What "private by design" should look like in a health app

"Private by design" is more than a tagline. A health app that genuinely respects your data tends to share a few traits:

• Local parsing. Your raw DNA file and health data are read on the device, not uploaded to be processed elsewhere.
• Data minimization. It collects only what it needs to function, and stores as little as possible off-device.
• You hold the keys. Your sensitive data lives in your control, ideally encrypted, with you able to delete it completely and instantly.
• No quiet sharing. No selling, no sharing with advertisers or data brokers, and no "research partners" buried in the terms.
• Plain-language transparency. The privacy policy explains what happens to your data in words a normal person can understand — not legalese designed to permit everything.

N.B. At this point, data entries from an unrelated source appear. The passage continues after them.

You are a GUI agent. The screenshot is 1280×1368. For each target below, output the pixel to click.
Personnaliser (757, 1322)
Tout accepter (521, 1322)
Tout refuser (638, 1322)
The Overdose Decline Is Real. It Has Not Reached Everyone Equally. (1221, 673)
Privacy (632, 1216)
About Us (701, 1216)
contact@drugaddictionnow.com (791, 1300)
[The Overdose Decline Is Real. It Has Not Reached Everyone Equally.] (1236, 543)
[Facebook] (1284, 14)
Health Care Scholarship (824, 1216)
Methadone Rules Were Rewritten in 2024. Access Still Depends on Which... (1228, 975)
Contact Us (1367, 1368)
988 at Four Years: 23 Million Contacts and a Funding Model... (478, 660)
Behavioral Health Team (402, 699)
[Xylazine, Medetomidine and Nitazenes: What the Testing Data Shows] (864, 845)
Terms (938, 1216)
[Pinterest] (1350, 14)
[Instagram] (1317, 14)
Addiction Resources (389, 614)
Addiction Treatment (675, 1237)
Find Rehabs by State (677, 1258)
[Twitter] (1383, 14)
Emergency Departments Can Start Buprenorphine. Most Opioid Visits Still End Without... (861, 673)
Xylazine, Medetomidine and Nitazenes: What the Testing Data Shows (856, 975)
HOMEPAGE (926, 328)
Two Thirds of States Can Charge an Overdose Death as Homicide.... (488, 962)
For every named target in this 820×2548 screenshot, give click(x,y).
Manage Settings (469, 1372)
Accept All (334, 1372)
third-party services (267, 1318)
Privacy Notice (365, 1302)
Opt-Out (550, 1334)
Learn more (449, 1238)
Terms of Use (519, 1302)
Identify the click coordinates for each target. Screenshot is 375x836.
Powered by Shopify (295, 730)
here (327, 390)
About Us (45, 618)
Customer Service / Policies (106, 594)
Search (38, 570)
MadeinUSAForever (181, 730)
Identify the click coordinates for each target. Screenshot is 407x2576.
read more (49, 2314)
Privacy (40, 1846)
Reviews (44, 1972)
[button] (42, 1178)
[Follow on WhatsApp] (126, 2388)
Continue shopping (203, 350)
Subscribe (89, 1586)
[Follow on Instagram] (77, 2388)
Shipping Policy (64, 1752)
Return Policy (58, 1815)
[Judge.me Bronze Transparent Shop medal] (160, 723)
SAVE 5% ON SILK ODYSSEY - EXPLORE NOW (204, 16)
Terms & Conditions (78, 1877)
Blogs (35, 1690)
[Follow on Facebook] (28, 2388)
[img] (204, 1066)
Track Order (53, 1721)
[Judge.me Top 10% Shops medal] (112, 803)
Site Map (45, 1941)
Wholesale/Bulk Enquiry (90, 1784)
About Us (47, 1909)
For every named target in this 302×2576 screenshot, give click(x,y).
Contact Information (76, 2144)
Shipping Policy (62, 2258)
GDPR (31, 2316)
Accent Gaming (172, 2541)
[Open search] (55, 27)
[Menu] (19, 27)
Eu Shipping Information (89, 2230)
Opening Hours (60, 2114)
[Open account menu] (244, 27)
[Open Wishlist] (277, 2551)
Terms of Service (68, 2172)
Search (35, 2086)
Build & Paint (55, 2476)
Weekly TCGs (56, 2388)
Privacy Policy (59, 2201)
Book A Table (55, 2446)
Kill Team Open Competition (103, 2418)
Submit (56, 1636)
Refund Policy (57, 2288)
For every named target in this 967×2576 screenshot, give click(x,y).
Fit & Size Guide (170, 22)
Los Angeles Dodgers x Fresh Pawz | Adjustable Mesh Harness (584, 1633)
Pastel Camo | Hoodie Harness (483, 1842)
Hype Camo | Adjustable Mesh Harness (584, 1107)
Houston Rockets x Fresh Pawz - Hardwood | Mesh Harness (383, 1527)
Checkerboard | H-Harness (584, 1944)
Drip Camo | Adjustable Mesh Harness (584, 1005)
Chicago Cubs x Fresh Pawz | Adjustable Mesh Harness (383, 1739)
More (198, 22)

Quanome is built on this principle: your DNA, Apple Health data, labs, and body metrics are unified into one timeline on your device, with raw files parsed locally and never uploaded.

Practical questions to ask before you upload anything

Before you hand any health or genetic file to a service, get clear answers to these:

1. Does this happen on my device, or is my file uploaded to a server? If it's uploaded, everything below applies.
2. Where is my data stored, and for how long? Look for a real retention policy, not "indefinitely."
3. Can I delete it completely — and how do I confirm it's gone? A one-click, verifiable delete is a good sign.
4. What happens to my data if the company is acquired or shuts down? The answer is often in the fine print, as 23andMe's customers learned.
5. Is my data ever sold, shared, or used for research? Read this clause specifically, including any default opt-ins.
6. How would the company respond to a law-enforcement request? Transparency reports tell you whether they've thought about it.

If a service can't answer these plainly, that's information too.

The bottom line

Cloud services aren't the enemy, and uploading isn't always wrong. But health and genetic data is permanent, revealing, and shared with the people you're related to — so the default should lean toward keeping it close. When a tool can do the same job on your device, that's almost always the safer choice, because the strongest privacy guarantee is the one that doesn't depend on anyone keeping a promise. Your genome is yours for life. Treat where it lives like the lasting decision it is.

Frequently asked questions

Is it safe to upload your DNA to a website for analysis?

It can be, but it is a one-way decision. Once your genome is on someone else's server it is subject to their security, their policies, and whatever happens to the company later. On-device analysis avoids that risk entirely because the file never leaves your phone.

What does on-device DNA analysis mean?

It means your raw data file is read and interpreted locally on your own phone or computer, rather than being sent to a remote server. The analysis happens in the app, so the genetic data stays with you.

Why is genetic data considered more sensitive than other personal data?

You can change a password or cancel a credit card, but you cannot change your genome. Genetic data also reveals information about your blood relatives, who never consented to share it. That permanence is why uploading it deserves extra caution.

What happens to my DNA data if a genetics company is sold or goes bankrupt?

Customer data is often treated as a business asset that can transfer to a new owner. When 23andMe entered bankruptcy in 2025, its database of customer genetic information became part of the proceedings, which is why keeping your own copy and limiting uploads matters.